## DATASET RECORDS
»»

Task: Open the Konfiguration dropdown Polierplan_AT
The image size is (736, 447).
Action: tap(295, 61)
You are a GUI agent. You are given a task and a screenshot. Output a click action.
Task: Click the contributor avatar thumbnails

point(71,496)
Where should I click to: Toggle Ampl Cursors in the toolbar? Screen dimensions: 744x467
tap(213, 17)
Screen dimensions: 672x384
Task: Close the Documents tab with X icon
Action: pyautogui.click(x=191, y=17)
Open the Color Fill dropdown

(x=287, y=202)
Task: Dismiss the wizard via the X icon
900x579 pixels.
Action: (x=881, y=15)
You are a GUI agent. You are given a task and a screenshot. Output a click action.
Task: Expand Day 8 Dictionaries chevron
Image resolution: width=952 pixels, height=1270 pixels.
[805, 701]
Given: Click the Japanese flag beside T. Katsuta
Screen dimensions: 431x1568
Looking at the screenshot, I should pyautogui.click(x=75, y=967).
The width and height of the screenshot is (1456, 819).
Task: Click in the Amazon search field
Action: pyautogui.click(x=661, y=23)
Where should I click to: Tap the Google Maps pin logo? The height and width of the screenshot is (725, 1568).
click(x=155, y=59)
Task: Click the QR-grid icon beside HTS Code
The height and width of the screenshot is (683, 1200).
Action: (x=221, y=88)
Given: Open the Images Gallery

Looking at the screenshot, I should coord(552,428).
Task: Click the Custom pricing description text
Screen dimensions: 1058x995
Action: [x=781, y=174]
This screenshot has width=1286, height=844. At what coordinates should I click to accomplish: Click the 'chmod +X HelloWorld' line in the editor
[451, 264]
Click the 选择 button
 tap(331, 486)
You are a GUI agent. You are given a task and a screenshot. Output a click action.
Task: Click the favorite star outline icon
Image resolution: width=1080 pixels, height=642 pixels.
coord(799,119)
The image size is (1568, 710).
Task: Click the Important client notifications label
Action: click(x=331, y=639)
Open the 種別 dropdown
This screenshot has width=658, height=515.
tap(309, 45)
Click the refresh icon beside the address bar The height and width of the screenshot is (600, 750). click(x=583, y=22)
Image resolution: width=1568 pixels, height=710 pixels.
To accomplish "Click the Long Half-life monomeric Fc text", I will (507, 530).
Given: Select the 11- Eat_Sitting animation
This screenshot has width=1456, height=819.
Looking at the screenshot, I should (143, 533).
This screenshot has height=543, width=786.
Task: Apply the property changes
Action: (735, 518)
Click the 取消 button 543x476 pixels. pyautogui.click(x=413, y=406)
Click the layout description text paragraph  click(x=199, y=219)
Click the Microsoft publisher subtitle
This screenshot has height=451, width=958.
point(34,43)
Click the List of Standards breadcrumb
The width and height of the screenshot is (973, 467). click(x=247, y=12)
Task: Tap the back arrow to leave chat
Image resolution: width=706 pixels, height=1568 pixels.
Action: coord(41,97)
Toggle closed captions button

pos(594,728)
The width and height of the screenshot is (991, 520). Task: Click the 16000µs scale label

««

## SHORT TASK
Identify each row above that contains the word "should" and copy all of those rows in full.

## COMPLETE RESPONSE
Where should I click to: Toggle Ampl Cursors in the toolbar? Screen dimensions: 744x467
Looking at the screenshot, I should pyautogui.click(x=75, y=967).
Where should I click to: Tap the Google Maps pin logo? The height and width of the screenshot is (725, 1568).
Looking at the screenshot, I should coord(552,428).
This screenshot has width=1286, height=844. At what coordinates should I click to accomplish: Click the 'chmod +X HelloWorld' line in the editor
Looking at the screenshot, I should (143, 533).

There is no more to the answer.